Case 5:robschertzer#Glaucoma #Consult 44 yo Asian M, father/brother COAG, IOP 18 OU, increased 'cupping' OU (OD>OS) but normal VF. Follow for now.
In addition to the family history of glaucoma, this patient was also noted by his referring Optometrist to have a disc haemmorhage in the right eye. In addition to those risk factors, this patient is also noted on examination to have pachymetry readings of 510ums OD and 511 OS. IOP readings were 18 OU at 1400hrs. Treat or not treat? What would you do with all these risk factors and normal Visual Fields?

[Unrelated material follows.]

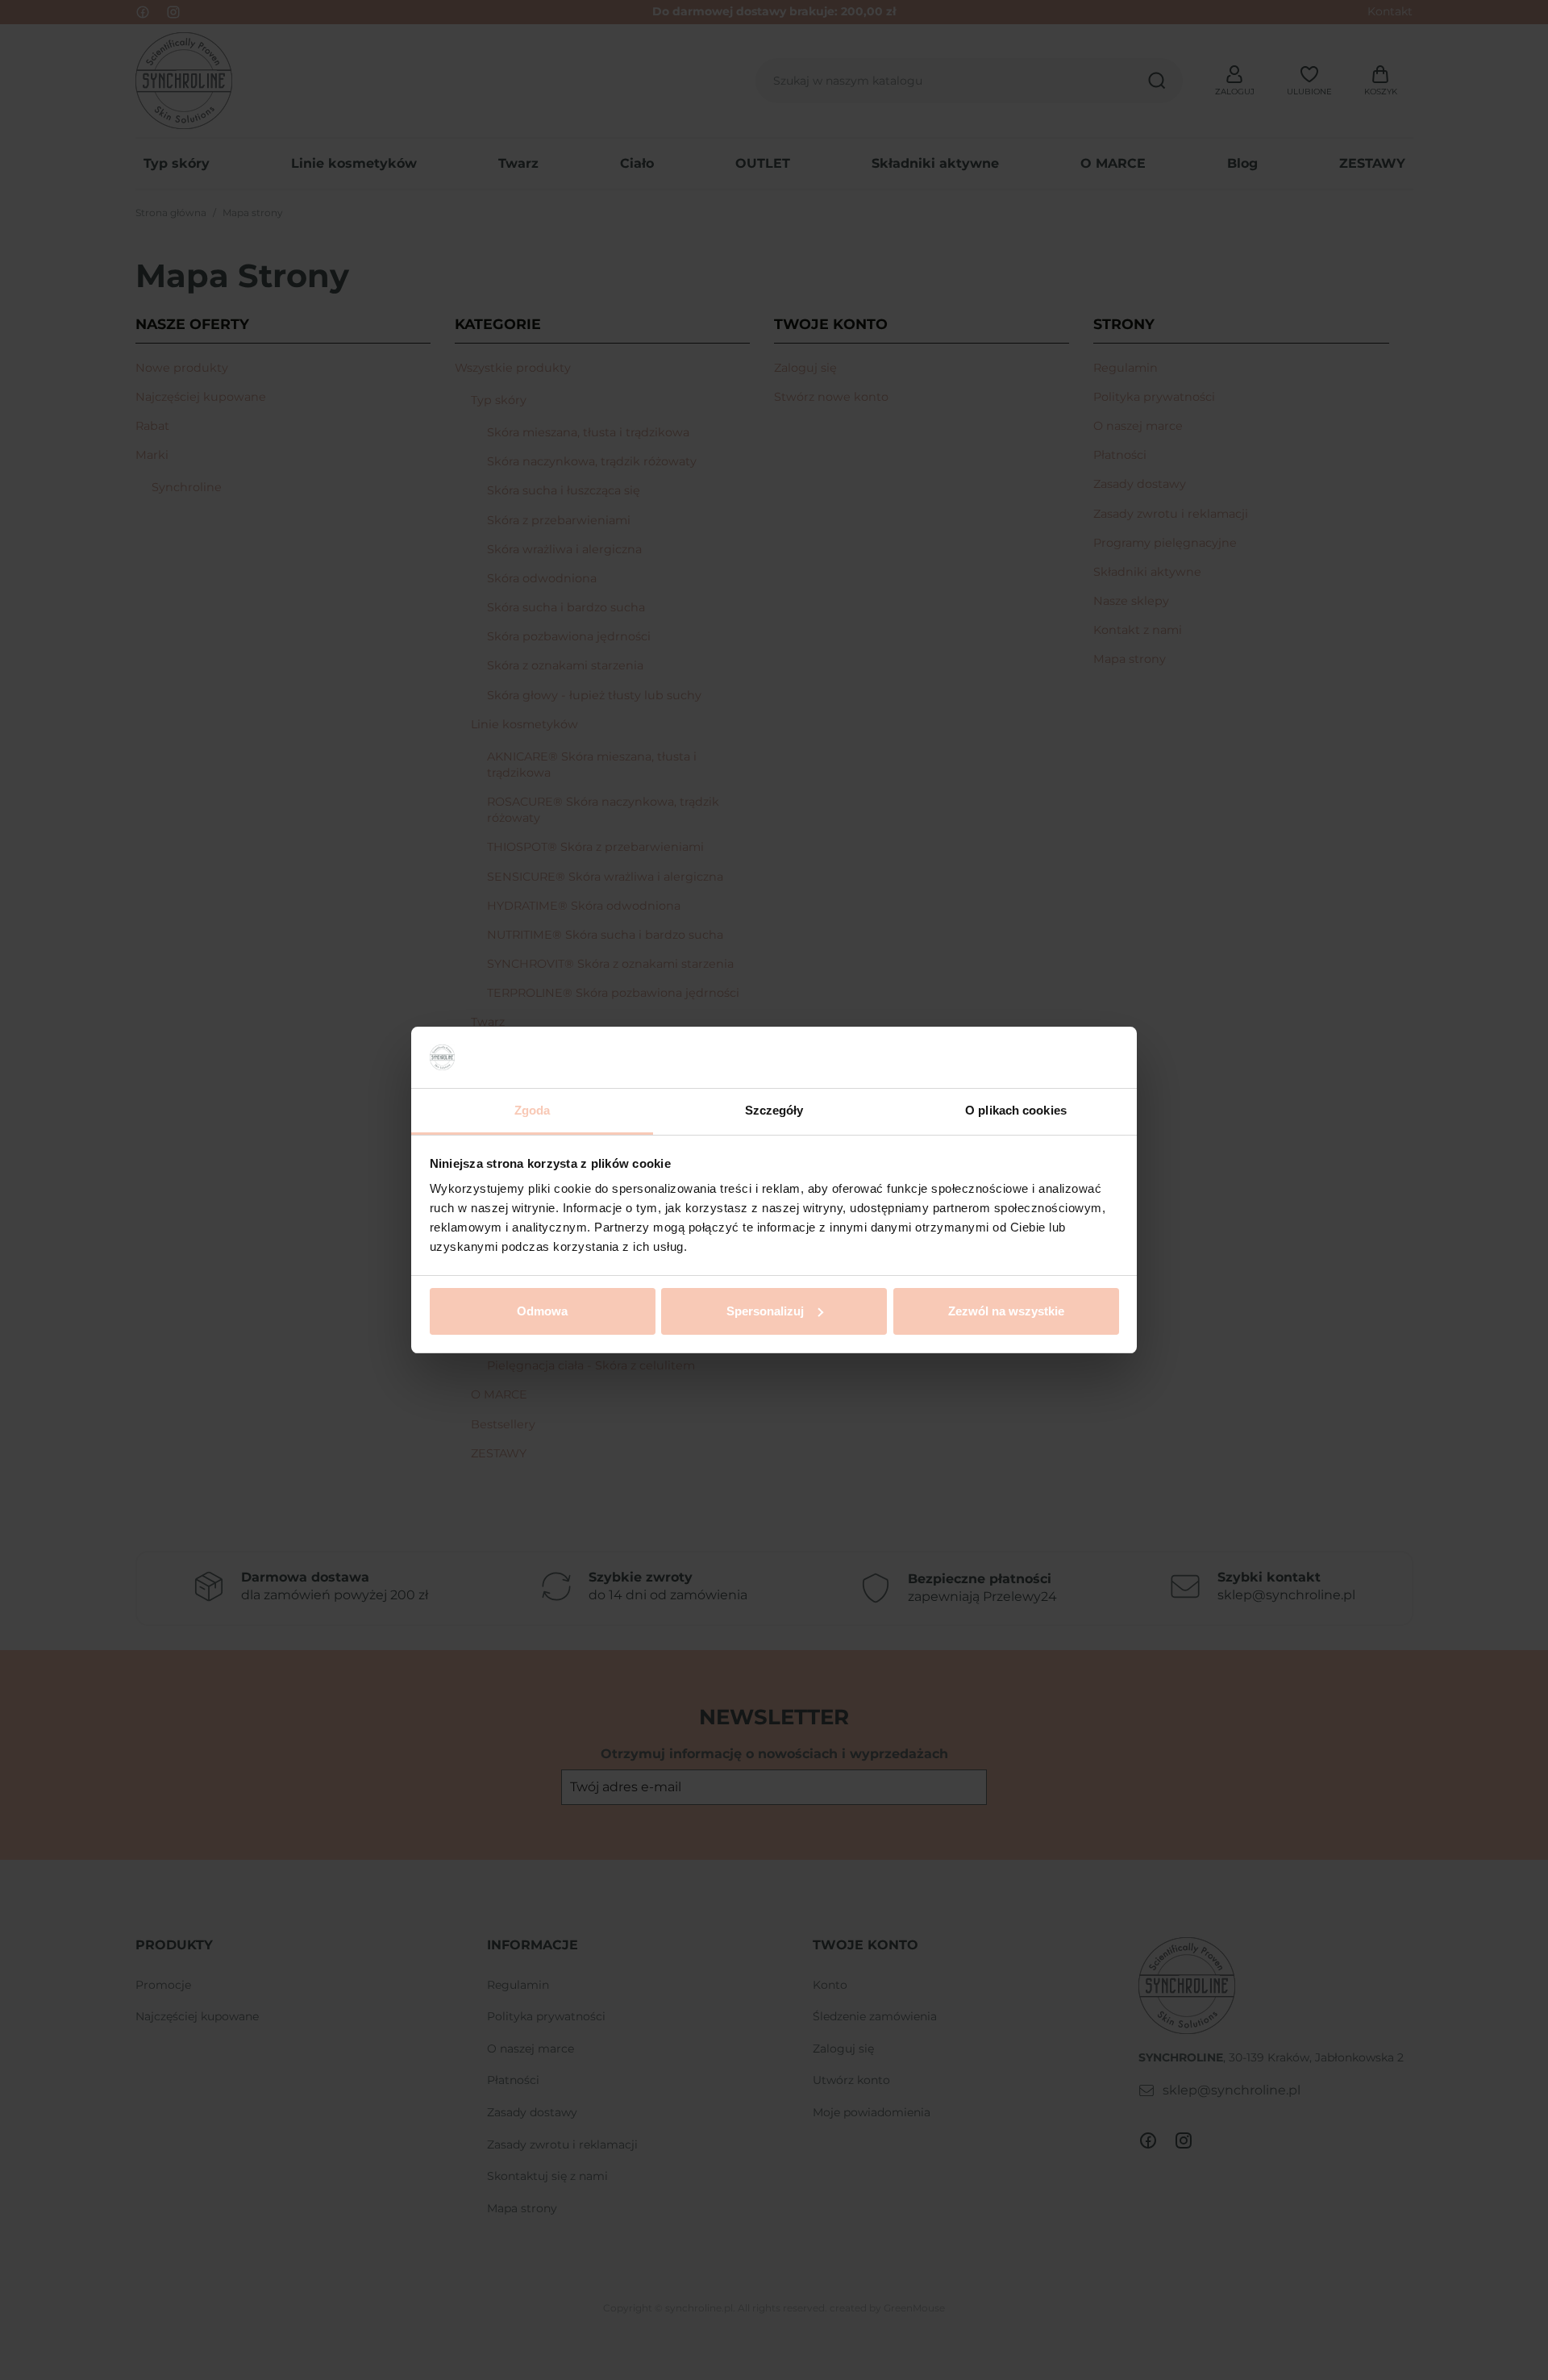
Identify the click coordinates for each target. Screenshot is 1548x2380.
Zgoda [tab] (532, 1110)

This patient has chronic uveitis and has been followed out-of-town by an Ophthalmologist who does perform glaucoma surgery. Someone else had performed the cataract surgery on this patient in 1995 and this patient has been on topical steroids, drops and ointments since then. He first presented to the referring ophthalmologist with an IOP of 45 and is currently taking Combigan and Azopt for pressure control and Maxidex, PredForte and Nevanac for inflammation. Stopping the steroids altogether did not result in a lowering of his eye presssure so we cannot blame the pressure on his use of steroids, or at least the effect is no longer reversible. Perhaps out of desperation, Selective Laser Trabeculoplasty was even tried which did temporarily drop the pressure to the low 20's. I say out of desperation as we usually avoid laser interventions to the angle such as this in patients with inflammatory glaucomas as they can just increase inflammation without providing any pressure lowering.
Finished off the day with a patient with normal Standard Automated Perimetry despite prior abnormal Frequency Doubling Technology visual field tests. Patient was having trouble with normal reading activities with their current best spectacle correction. This patient is being booked for cataract surgery.